El tercer premio correspondió a una nueva categoría cuyo objetivo es reconocer el mejor expediente académico del grado de enología que imparte la Universidad Rovira i Virgili, que recayó en Aleix Solergibert Serra, ganador a su vez del 18.º Premio Jaume Siurana de la misma Universidad por el proyecto presentado en su graduación, vinculado a la explotación familiar, y en el que se resaltan las múltiples acciones que desarrolla: plantación, poda de formación, poda en verde, poda de invierno, arar, control de maduración, análisis de azúcares y acidez del mosto, entrada de la vendimia, control de fermentación, control de la sala de barricas, embotellado, etiquetado, enoturismo y participación en ferias. Un catálogo que reclama la polivalencia de la figura del enólogo, especialmente puesta de manifiesto por las nuevas generaciones de profesionales.

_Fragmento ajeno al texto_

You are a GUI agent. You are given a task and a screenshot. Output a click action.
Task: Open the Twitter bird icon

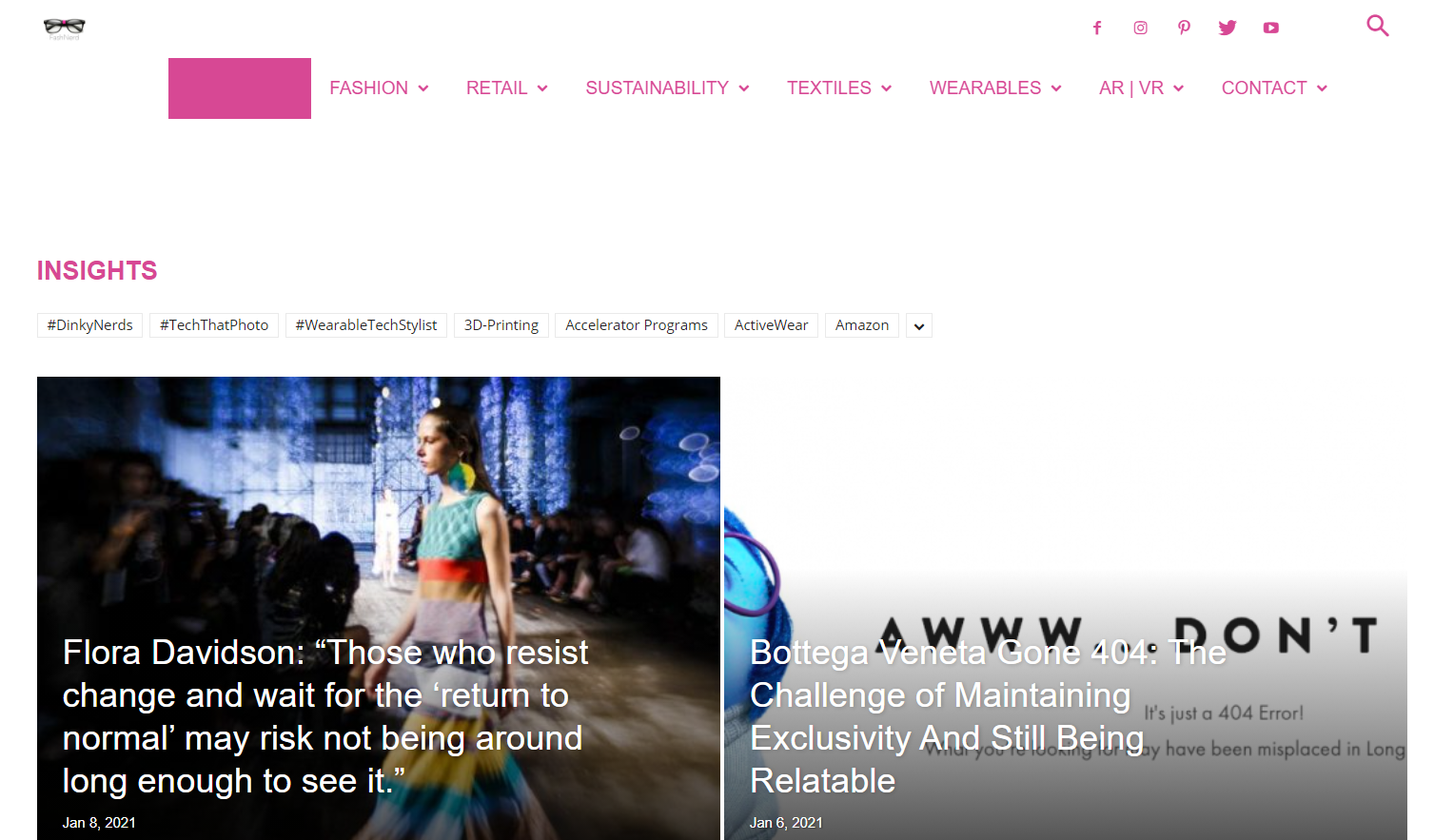(1228, 28)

El premiado recibió el galardón de manos de Pere Pons, alcalde de Subirats, municipio contiguo a Sant Sadurní d’Anoia y en el que se encuentra la sede de la Cofradía del Cava.
El cuarto premio de La Noche fue el reconocimiento especial a la larga trayectoria en el mundo del vino de un profesional que ha centrado su actividad en la recuperación de variedades autóctonas. Josep Maria Puiggrós Jové es ingeniero agrícola, doctor en historia y licenciado en antropología cultural. Socio fundador de la Institución Catalana de Estudios Agrarios, colabora en la publicación de Dossiers agraris dedicados a las variedades autóctonas del ámbito catalán, y ha realizado contribuciones en el libro Raïms, de igual temática.
Entregó el premio el presidente-decano de ACE-CCE, Joan Miquel Canals.
Cerró la entrega de premios el correspondiente a la dilatada y fructífera trayectoria profesional de Joan Juvé Santacana, presidente de Juvé&Camps y Primeras Marcas. Ha sido presidente de la Cofradía del Cava durante 10 años. Involucrado siempre en el mundo del cava, es un permanente defensor de su valor e imagen.
Recibió el premio de Salvador Puig, director del INCAVI.
La Noche de la Enología 2019 se celebró gracias al patrocinio de RavagoChemicals y, en su nombre, Albert Marsal agradeció la oportunidad de poder colaborar con ACE-CEEC en un acto en el que se reivindica y valora la labor de los enólogos y, por extensión, del mundo del vino.
Clausuró el acto Salvador Puig, director del INCAVI, quien resaltó el sentimiento de orgullo respecto de los vinos y espumosos catalanes.
En la cena que siguió a la entrega de premios se sirvieron vinos cedidos por bodegas elaboradoras y por las DO Catalunya y Penedés: Castell de Pujades, Celler Mas dels Frares-URV, Celler Solergibert, Confraria del Cava, Juvé&Camps, Mascaró i Mas Rodó.
Figura 1

Los premiados en la Noche de la Enología 2019, celebrada el pasado 5 de abril en Torre Ramona, Subirats, sede de la Cofradía del Cava Sant Sadurní.